Obras de macrodrenagem aguardadas
A Prefeitura de Juiz de Fora anunciou um investimento de aproximadamente R$ 90 milhões para um programa de macrodrenagem no Córrego Humaitá, após os desastres de fevereiro. No entanto, as obras prometidas até agora não foram iniciadas, o que causa apreensão entre os moradores, especialmente com as chuvas recentes.
A mureta que cedeu está situada na margem da avenida Lúcio Bittencourt, onde detritos se acumularam no córrego, aumentando o risco de alagamentos adicionais. A população teme que novas precipitações provoquem entupimentos e comprometam a estrutura viária da região.
Em resposta às preocupações, a prefeitura afirmou que as obras estão previstas para começar em julho, com foco inicial na área afetada e com a expectativa de conclusão até o fim do ano. O local segue sob monitoramento da Defesa Civil e da Secretaria de Obras.
Fases do projeto de drenagem
O projeto de macrodrenagem foi dividido em três fases.

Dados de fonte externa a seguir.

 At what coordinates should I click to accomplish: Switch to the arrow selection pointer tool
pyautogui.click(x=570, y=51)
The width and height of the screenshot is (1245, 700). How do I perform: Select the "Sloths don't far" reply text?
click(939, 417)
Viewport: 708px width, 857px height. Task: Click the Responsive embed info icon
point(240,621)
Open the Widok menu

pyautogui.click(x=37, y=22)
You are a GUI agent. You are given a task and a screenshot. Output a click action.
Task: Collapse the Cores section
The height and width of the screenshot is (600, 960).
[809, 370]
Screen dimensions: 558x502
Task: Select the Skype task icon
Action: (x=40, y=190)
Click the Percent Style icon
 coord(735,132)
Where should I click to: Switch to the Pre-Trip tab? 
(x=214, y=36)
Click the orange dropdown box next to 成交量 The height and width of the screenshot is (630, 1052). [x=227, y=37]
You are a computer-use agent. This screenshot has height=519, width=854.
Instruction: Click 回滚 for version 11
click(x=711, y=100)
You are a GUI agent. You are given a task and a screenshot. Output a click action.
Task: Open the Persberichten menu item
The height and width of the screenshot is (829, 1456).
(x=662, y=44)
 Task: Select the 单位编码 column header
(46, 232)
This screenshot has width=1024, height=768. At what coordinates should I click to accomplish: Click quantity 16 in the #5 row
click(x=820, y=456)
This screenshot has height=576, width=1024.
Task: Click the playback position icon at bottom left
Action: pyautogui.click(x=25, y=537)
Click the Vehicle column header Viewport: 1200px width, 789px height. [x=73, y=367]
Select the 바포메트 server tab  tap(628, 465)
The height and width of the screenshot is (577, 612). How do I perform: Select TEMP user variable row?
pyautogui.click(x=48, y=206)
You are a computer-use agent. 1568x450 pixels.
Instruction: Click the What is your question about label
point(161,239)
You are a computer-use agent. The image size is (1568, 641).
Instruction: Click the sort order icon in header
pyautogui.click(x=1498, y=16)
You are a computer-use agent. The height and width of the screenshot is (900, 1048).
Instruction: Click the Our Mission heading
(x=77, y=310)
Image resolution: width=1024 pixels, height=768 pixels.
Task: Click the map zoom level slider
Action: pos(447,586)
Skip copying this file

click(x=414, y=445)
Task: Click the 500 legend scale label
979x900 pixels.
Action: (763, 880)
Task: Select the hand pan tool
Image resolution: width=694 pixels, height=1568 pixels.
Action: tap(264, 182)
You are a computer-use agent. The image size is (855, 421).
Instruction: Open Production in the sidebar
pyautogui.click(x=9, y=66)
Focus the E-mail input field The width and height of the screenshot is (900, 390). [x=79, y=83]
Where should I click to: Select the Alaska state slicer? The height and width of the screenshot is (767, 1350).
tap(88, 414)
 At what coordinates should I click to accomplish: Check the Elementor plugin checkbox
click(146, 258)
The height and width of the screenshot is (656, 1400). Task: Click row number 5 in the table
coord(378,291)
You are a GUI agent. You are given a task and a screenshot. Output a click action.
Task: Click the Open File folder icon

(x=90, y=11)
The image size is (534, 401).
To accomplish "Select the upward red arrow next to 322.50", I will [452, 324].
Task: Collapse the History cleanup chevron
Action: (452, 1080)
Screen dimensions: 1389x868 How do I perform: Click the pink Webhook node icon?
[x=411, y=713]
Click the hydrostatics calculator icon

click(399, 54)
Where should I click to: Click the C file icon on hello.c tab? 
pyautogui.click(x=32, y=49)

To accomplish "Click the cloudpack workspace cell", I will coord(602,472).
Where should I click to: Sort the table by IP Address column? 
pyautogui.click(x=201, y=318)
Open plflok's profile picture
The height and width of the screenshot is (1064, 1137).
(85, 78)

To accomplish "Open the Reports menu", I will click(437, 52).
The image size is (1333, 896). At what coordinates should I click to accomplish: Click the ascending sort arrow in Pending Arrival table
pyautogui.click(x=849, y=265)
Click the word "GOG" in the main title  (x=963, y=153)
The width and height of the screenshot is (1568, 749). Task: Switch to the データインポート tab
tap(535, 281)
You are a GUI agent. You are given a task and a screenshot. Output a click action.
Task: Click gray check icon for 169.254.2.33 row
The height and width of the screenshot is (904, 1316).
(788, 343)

A primeira fase, realizada entre 2023 e 2024, teve um custo de R$ 6,4 milhões e focou na prevenção de alagamentos, incluindo o fechamento do Acesso Norte.
A segunda fase, que foi anunciada em fevereiro, incluirá a canalização do córrego, construção de uma estrutura similar ao muro do Rio Paraibuna e alteamento das margens para evitar transbordamentos. Além disso, haverá a reforma da rede de microdrenagem e a separação do sistema de esgoto.
A terceira fase do projeto visa a requalificação urbanística do bairro, com repavimentação das vias, reconstrução de calçadas, e criação de jardins de chuva e calçadas drenantes, buscando melhorar a infraestrutura e a qualidade de vida na comunidade.